& today has been all about the Heart (New MI definition, Think Aorta, Failure) + some disaster med for my own interest
4th universal Definition of MI
Whats New?
- ECG criteria
- ST Elevation (Will this effect who we send for PPCI? – we need to find out)
- NEW 1mm Elevation in 2 contiguous leads (Chest OR Limb)
- Except V2–V3
- ≥ 2mm in men ≥ 40 years
- ≥ 2.5 mm in men < 40 years
- ≥ 1.5 mm in women regardless of age
- Non ST Elevation
- New horizontal or downsloping ST-depression ≥ 0.5 mm in 2 contiguous leads
- and/or T inversion > 1 mm in 2 contiguous leads with prominent R wave or R/S ratio > 1
- ST Elevation (Will this effect who we send for PPCI? – we need to find out)
- Now 6 types of MI defined – types 1 and 2 we need to think about in ED
- Type 1 – Our traditional Plaque rupture which – ACS treatment
- Type 2 – Oxygen supply mismatch (shock, arrhythmia, sepsis, dissection, atheroma, etc.) – Treat the cause
- Type 3 – Sudden cardiac death, presumed MI but no tests done
- Type 4 – Proceedure induce (a) PPCI, (b) Stent
- Type 5 – CABG induced
- “Myocardial injury” definition – Trop >99th gentile with out acute myocardial ischaemia.
4th universal definition of MI – there is also an app look for ESC
ACS
- The Trop 99th Centile is good for diagnosis NOT prognosis
- MI defined as Trop >99th Centile (chosen originally to avoid false +ve’s all other tests based on 95th Centile)
- Trop > 85th Centile – heralds increased all cause mortality
- High-Sensitivity Trop (We don’t have it!!! – but it’s coming)
- LoD (limit of detection) – you can rule out poor prog ACS if the initial trop is below the LoD & you have the right test (but need 2-3 hrs from pain to taking that sample)
- Risk scores & LoD rule out – risk scores with this strategy don’t improve sensitivity but do reduce the numbers you can discharge early.
- Above LoD look at delta (i.e.change) – In an MI this should change either increase or decrease depending on where you are on the curve (Beware – you might be near the peak and 2 results may not show much change)

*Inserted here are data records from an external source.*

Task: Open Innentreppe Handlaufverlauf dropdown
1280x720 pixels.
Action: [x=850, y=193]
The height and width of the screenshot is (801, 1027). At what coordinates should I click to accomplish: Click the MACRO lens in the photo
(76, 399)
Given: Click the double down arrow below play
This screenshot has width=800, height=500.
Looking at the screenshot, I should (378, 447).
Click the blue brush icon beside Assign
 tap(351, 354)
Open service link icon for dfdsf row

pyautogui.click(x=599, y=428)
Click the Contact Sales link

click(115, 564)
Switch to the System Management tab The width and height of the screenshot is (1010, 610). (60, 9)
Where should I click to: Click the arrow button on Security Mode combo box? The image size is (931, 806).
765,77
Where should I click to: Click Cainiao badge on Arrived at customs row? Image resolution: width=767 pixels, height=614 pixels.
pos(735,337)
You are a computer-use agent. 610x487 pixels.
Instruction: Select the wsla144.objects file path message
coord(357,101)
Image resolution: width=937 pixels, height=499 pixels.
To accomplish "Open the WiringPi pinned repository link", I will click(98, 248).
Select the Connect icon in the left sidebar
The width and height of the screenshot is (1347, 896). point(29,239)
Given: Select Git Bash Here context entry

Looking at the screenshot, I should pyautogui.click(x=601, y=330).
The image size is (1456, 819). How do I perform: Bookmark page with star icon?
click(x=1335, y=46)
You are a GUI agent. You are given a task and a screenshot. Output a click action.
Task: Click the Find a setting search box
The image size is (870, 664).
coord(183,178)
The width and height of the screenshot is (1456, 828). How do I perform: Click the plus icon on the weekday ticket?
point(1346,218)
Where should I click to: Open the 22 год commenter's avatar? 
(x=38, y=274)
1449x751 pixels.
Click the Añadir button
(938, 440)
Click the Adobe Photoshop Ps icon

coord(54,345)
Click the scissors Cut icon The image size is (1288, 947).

- Increased mortality? – Swedish registry data has indicated increased all cause mortality – Is that over diagnosis and investigation or lack of thinking as we think we have ruled things out?
Acute Heart Failure
- As you might expect TIME MATTERS
- Mortality increased by 1%/hour IV treatment not started
- Treatment after 12hrs from onset makes little difference
- GTN/Vasodilators – are a mainstay
- Diuretics – Frusemide >160mg has been shown to increase mortality
- NIV – consider if RR>25, SaO2 <90% (can reduce respiratory distress, reduce intubation, but no effect on mortality)
- BNP >845 shows increased mortality – we have it available
- Look for CHAMP and treat
- aCs
- Hypertension
- Arrhythmia
- acute Mechanical (rupture/trauma)
- Pe
Think Aorta
- In Type A dissection – mortality increases by 1%/hr they don’t get to theatre
- 1:3 dissections initially treated as something else
- 1:2 dissections – not on initial differential
- D-Dimer not good enough
- Get a CT!!!!
PE – Pulmonary Embolis
- PERC – Can be used in low risk as a rule out – used in USA >10yrs validated france and belgium
- Age related D-Dimer cut off in over 50’s (Age x 10)
- Dutch have suggested using cut off of 1000 -Unless the following triggered on wells (hemoptysis, signs of deep vein thrombosis and ‘PE most likely’)
Syncope
- PATCH – If patients with ‘Unexplained Syncope’ have cardiac monitoring 1:10 are found to have a significant arrhythmia.
Disaster/Terror
- Evidence of delayed problems downstream from event – PTSD in earthquakes and MI’s post-terror attack.